This week I attended a panel discussion of the Internet of Things at a design firm in San Francisco. If you haven’t heard of it, the concept refers to the so-called third wave of the internet. The first wave was a mechanism for distributing information, the second was the growth of social media and peer-to-peer communication. The newest wave, at least according to the hype, involves communication between things. For example, your car could tell your house about your recent movement, so that your house can guess when to turn on the heat before you get home.
It’s an interesting topic, but I was surprised to hear two of the panelists say that education was exactly the sector that could most benefit from data sharing without human intervention. It’s a bit of an odd opinion, for a few reasons. For one, use of student data that has been actively gathered (e.g. test results) is already controversial in many instances. Some states are considering laws that would restrict even the collection of data about students. If bills like the one in the California legislature become law, using passive data about students to alter education will be a much more difficult and touchy endeavor.

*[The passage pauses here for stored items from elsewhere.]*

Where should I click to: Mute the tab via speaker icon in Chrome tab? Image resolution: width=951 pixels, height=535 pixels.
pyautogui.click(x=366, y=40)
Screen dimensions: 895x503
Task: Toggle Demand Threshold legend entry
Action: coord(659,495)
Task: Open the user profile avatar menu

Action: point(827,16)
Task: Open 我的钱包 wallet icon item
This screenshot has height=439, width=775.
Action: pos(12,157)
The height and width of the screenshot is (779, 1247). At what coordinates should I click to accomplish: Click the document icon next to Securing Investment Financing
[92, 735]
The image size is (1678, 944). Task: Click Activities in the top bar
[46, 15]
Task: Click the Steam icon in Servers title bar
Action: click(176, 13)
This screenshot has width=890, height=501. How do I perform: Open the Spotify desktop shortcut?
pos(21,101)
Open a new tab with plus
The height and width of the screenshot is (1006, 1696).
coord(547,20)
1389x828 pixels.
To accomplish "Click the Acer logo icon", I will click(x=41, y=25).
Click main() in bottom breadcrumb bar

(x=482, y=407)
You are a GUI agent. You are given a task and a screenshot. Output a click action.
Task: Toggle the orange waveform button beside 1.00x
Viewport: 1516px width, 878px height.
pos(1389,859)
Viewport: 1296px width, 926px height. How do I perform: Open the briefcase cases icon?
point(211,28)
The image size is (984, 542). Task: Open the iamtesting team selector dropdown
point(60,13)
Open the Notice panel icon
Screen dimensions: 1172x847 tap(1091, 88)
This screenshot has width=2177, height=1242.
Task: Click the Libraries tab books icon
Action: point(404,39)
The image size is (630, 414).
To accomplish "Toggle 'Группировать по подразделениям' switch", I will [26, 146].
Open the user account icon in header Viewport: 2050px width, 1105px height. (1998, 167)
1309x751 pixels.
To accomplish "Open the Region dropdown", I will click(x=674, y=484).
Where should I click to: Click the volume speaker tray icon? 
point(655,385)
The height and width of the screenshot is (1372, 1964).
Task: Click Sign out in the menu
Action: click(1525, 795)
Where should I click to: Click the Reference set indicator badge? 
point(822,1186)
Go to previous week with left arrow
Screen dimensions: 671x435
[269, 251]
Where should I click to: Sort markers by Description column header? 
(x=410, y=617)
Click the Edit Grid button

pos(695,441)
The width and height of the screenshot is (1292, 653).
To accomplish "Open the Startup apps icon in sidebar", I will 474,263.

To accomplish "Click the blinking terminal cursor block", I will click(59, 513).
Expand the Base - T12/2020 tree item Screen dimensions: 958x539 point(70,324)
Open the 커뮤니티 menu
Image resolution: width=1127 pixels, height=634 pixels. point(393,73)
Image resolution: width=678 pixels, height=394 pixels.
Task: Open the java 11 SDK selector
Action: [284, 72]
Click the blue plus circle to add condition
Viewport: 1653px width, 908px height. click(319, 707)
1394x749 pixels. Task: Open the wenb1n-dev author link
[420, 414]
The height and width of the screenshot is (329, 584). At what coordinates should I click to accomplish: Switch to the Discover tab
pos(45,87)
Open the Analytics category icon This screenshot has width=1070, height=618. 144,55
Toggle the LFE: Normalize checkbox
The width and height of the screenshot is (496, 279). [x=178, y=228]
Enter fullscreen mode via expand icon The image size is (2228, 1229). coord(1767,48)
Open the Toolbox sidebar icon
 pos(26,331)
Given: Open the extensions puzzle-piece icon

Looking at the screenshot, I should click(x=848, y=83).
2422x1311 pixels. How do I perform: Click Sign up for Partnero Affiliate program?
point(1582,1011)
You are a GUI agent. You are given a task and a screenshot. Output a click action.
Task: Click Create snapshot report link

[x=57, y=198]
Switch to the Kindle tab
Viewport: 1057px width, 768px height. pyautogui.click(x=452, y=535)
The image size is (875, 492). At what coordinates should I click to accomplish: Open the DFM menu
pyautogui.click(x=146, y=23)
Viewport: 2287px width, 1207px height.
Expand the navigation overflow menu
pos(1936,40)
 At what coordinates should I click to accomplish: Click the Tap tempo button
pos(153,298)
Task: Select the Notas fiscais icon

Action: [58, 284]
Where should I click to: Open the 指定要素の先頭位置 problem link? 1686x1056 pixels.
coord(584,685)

Additionally, the schools that stand to gain the most from increased data may be the least equipped to collect it. Unfortunately, penetration of technology in Americans schools is somewhat scattershot and depends to a large extent on the wealth of surrounding communities. The schools that could afford to implement data-collecting technology (about student movements, or use of facilities, for example) probably don’t have as much of a need to determine which students are struggling or what in particular is interfering with learning. Statistically, students from affluent or even middle-class communities are already fairly successful and well represented among our elite colleges. Schools in low-income communities, on the other hand, really might benefit from extra information about what is holding their students back.
As with many aspects of technology in our lives, the IoT is probably a question of when, not if. To make it really useful for schools and students, we’ll need a more nuanced approach. On the part of legislators, there is a lot of room for more flexibility. Barring companies from tracking students in any way will squash innovation. At the same time, tech companies and designers will need to be more sensitive to user worries. With adequate funding and privacy safeguards, the IoT could actually provide vital information about educational gaps. Without these key ingredients, it’s unclear what positive outcomes it can bring.